La fuite des cerveaux en sciences et en tech

Massachusetts Institute of Technology (MIT).
Charles Krupa/Associated Press

La science et la technologie sont des facteurs essentiels de la compétitivité et de l’attractivité d’une nation. L’émergence de la deep tech – qui regroupe les technologies quantiques et l’intelligence artificielle (IA) – place plus que jamais la science au carrefour d’enjeux sécuritaires, économiques et stratégiques, annonciatrice d’une ère nouvelle où les équilibres mondiaux se dessineront au gré de l’innovation dans ces domaines. Il est facile d’imaginer la puissance stratégique qu’offriront les futurs outils quantiques. Avec des dispositifs quelques centaines de milliers de fois plus puissants qu’aujourd’hui, des supraconducteurs à haute température permettraient une transmission d’énergie sans déperdition1, les standards actuels de cryptographie, devenus obsolètes, ne garantiraient plus la confidentialité des données gouvernementales, financières et personnelles2, tandis que les applications civiles et militaires de la navigation GPS seraient révolutionnées par des outils de précision millimétrique3. Or, une réalité préoccupante se dessine pour l’Europe en la matière. Nombre de ses esprits les plus prometteurs, nourris de ses investissements et censés assurer son avenir, quittent le continent, attirés par les infrastructures de pointe et les salaires compétitifs des universités et géants technologiques américains. À titre d’exemple, seulement un tiers des professeurs du programme Harvard Quantum Initiative sont américains (pour près d’un cinquième d’européens) et 75% des Européens effectuant une recherche doctorale aux États-Unis expriment l’intention d’y rester à long terme4. Cette tendance ne saurait être banalisée : le futur de l’autonomie stratégique de l’Europe dépend de sa capacité à former et à retenir ses talents. En s’appuyant tant sur les spécificités du domaine scientifique que sur les tendances observées dans d’autres disciplines, cet article souligne le rôle de l’identité et des convictions collectives dans l’origine de cette migration intellectuelle, qui conduit une Europe égalitaire et introspective à voir ses talents s’épanouir sur un continent où rêve et liberté sont toujours d’actualité.

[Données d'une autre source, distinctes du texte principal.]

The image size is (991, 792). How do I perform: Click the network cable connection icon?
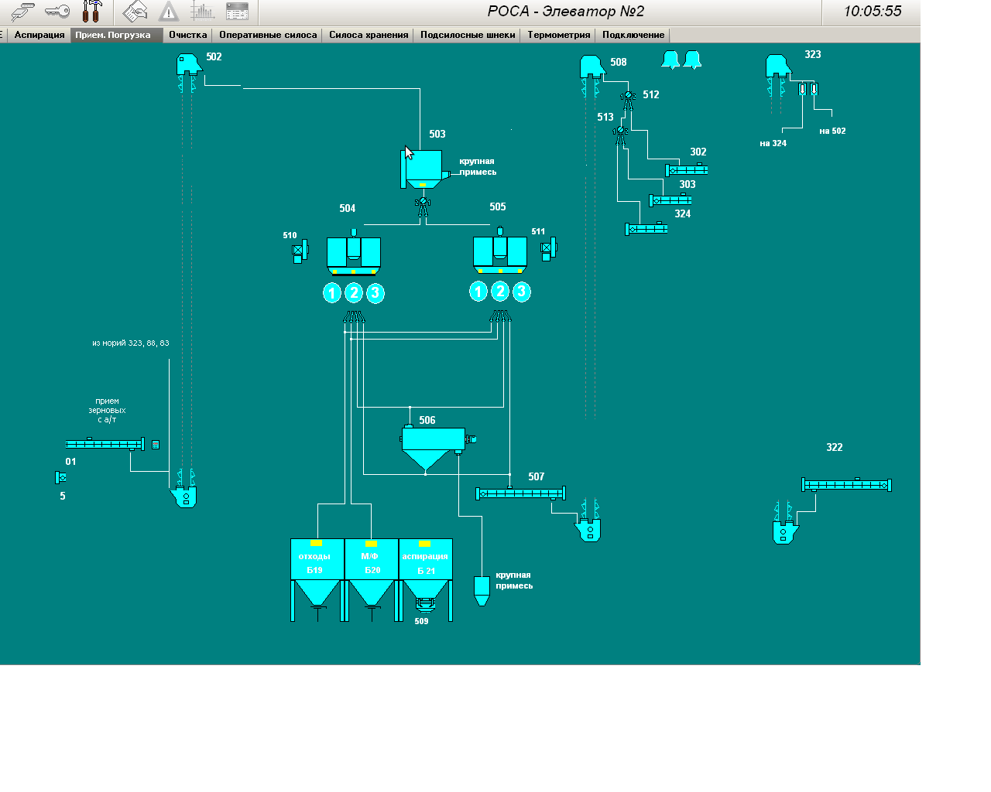[x=22, y=12]
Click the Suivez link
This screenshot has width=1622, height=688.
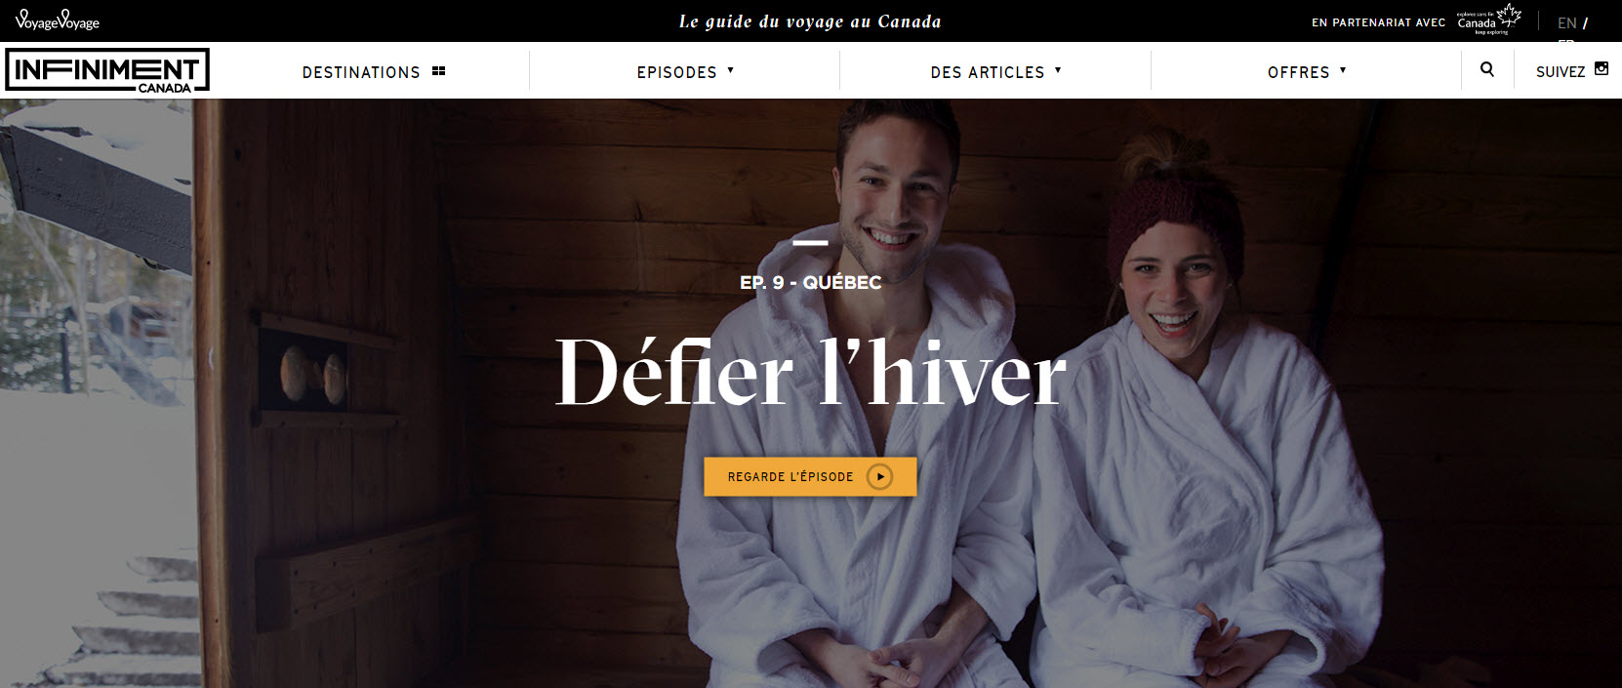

En tant que jeune chercheuse à l’éducation franco-anglo-américaine tout juste sortie d’un postdoctorat en sciences quantiques, plusieurs choix s’offrent à moi. Je peux retourner en France pour un poste au CNRS – certes prestigieux – où mon salaire annuel sera inférieur au revenu médian national, ou opter pour une rémunération trois fois supérieure auprès d’un géant technologique américain ou d’une université bénéficiant de laboratoires ultramodernes, de financements conséquents et d’un solide soutien à l’entrepreneuriat. Si on laisse de côté la rémunération, je bénéficierais dans certains pays d’Europe d’un réseau de transports publics plus développé, d’un taux de criminalité nettement plus bas, d’une alimentation de meilleure qualité et, surtout, d’un accès gratuit à l’éducation et à la santé. Malgré ces atouts et l’excellence depuis longtemps reconnue de son système éducatif, notons que l’Europe envoie deux fois plus d’étudiants aux États-Unis – où les frais de scolarité atteignent pourtant des sommets alarmants – qu’elle n’en accueille en retour5.

Le panel consacré au « Brain Drain », tenu en janvier dernier dans le cadre de la Harvard European Conference, fut pour moi l’occasion de dresser un constat frappant. Alors même que les étudiants en sciences et technologies se montraient vivement concernés par le sujet, tant par leur affluence que par leurs interventions, les profils en droit et sciences politiques faisaient preuve d’une froide indifférence. Rien d’étonnant : le droit comme la politique restent davantage ancrés dans des structures nationales ou régionales, rendant la mobilité transatlantique moins attractive. L’art, malgré l’absence de frontières tangibles, échappe aussi à cet appel d’air. Plus que toute science, plus que le droit ou la politique, l’art tient à l’identité. On peint avec les couleurs de son enfance et on écrit à l’encre de sa langue maternelle : L’art est identité – Art is identity – Kunst ist Identität.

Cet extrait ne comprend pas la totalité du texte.